A warning to future generations to not go along to get along, to not adopt a Pro-Choice religious/moral philosophy, but rather to strive for a conservation of principles that are internally, externally, and mutually consistent. Christianity is such a philosophy, which some may say is divinely (i.e. omniscient) inspired.

Gahrie said...

In other words God given rights. I think I already expressed my disdain for those.

No natural rights. Many of those who proposed these ideas and incorporated them in the birth of our nation and our country were atheists and Deists. These rights are our birthright, a fundamental aspect of our humanity. A worker bee is born as a slave to its queen..it could not even comprehend the meaning of liberty...it was born that way. Man was born with the right to life, liberty and property because we are human, not because we believe in a god.


Still having a hard time understanding what basic humans rights means when spread among nations, religions and eras.

Easy...life, liberty and property.

They just don't seem to be universal to me. If they even exist.

Just because your rights are denied and abused doesn't mean they don't exist. we're back to government being a necessary evil. Why is it evil? Because it is often used to deny people their rights.

Gahrie said...

The government makes laws that defines and enforces social contracts. The representative body makes law. Therefore our our rights come from them. Different times, different governments, different rights.

Then why is slavery evil? Slavery is a form of social contract, backed by the force of government, just not one that the slaves are allowed a voice in.

pacwest said...

Not sure what natural rights are either. Do animals get them? Something to do with human biology? Do they spring from self awareness? What makes them automatic to being human? I remain unconvinced. I will, however, check my premises again.
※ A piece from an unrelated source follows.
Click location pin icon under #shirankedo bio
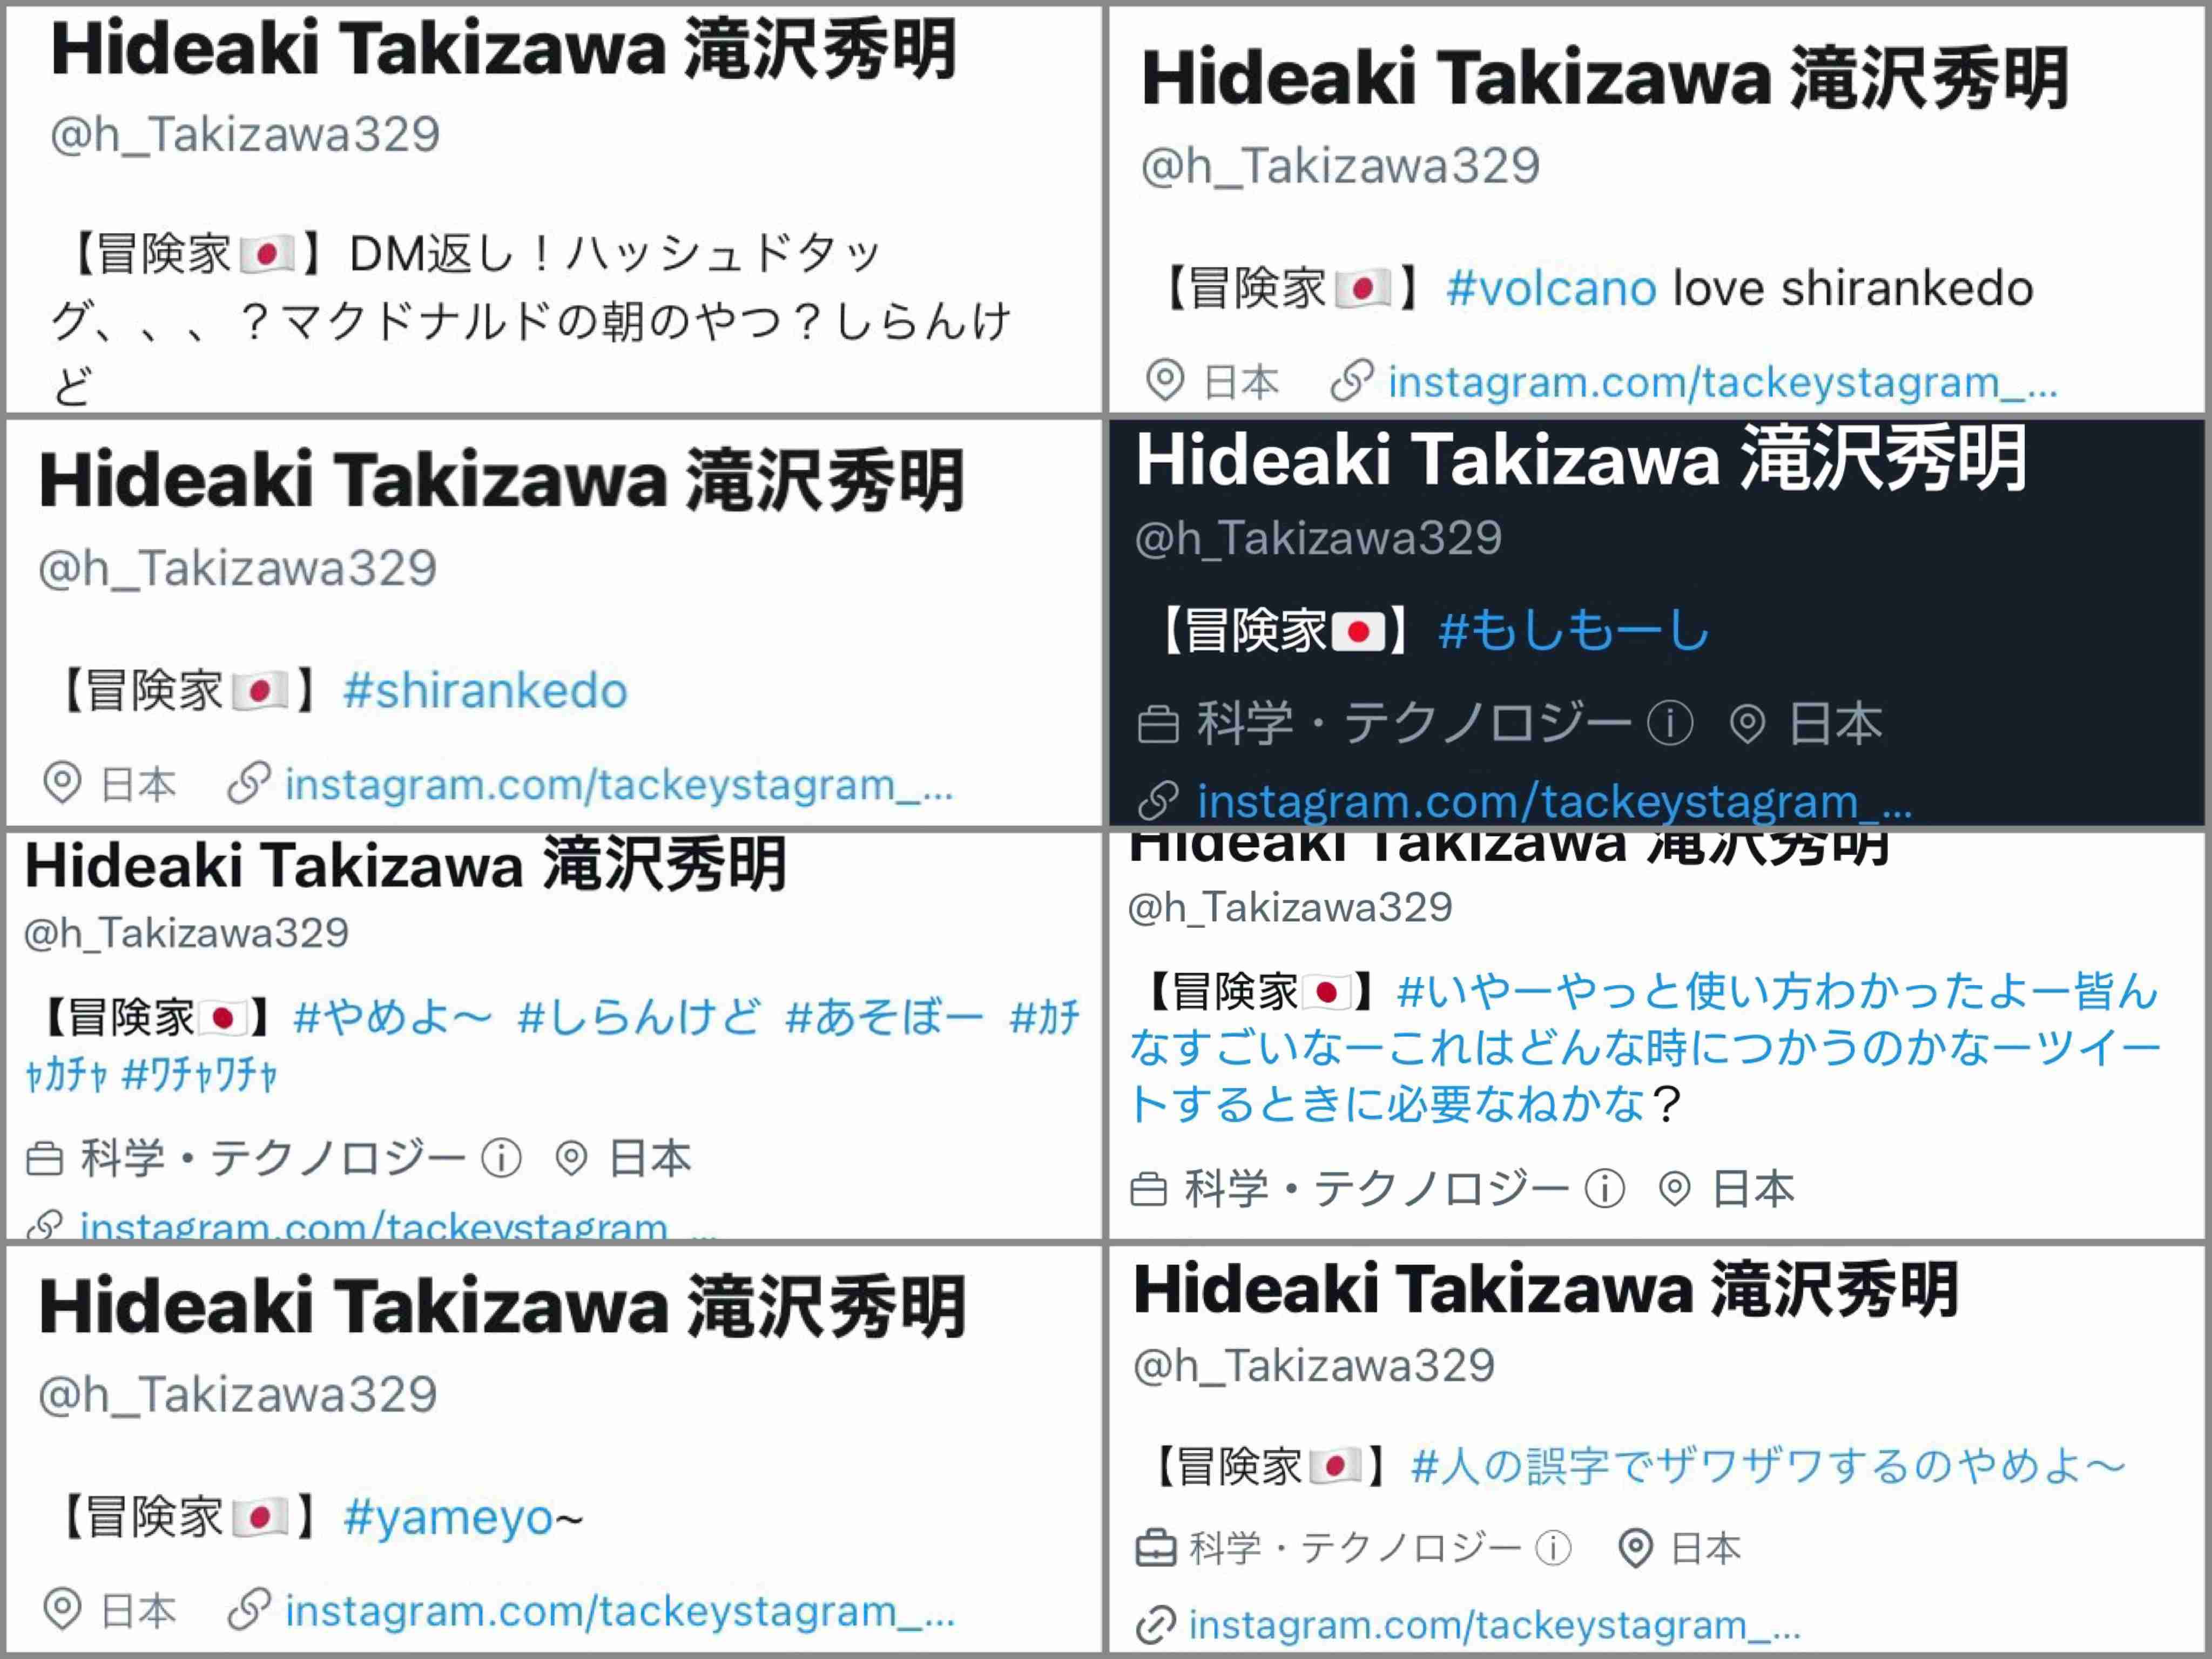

Michael Fitzgerald said...

"staunch conservative"- Maybe the tritest phrase extant in the political lexicon.

Michael Fitzgerald said...

So NOW I read Dickin' With Bimbo's comment at 8:45AM- And I concur!

Granny said...

They are grooming him for their proffered adulation. This will create 'goodwill' from the swampthings.

They caution him simultaneously; vote to sanction the perverse society or we will destroy you.

Saint Croix said...

I always tried to use self interest tempered by The Golden Rule as my guide.

I think the equal protection clause was inspired by the golden rule.

Do unto others as you would have them do onto you.

Apply the same rule to other people that you would apply to yourself.

What makes Roe v. Wade so wrong is that the Court defined unborn children as sub-human, as non-persons, as property, and put these babies outside the law. This was the tactic of both slaveowners and Nazis. Define the people you dislike as an other, as a non-person, as sub-human.

If the Court were to recognize the humanity of our unborn children, then we would start asking serious questions about our death statutes and homicide laws. Why do these rules not apply to the case of a doctor stabbing a baby to death?

One could, of course, argue that babies are weaker than adults. They can't feed themselves, for instance, or shelter themselves. Babies are the weakest human beings. This is why Plato and Aristotle argued that people had a right to abandon their children to die. You had no moral or legal obligation to your baby. Justice Blackmun affirmed this philosophy in Roe when he based his "viability doctrine" on the writings of the ancient pagans. But of course if we followed the ancient pagans in this manner, we would start killing newborns as well. And of course many abortion doctors have gone on to do just that.

The Christian rule is that we should love. We should love strangers. We should love our enemies. Certainly we should love our own child. Jesus Christ never took a partisan position on slavery, or abortion. But his commandment that we should love is an answer to these divisive issues. Do you love your slave? Do you love your unborn child? If we do not, then our heart is in the wrong place. If you are a loving person, there is no slavery. It's not an issue. And the same goes with infanticide, or any other crime.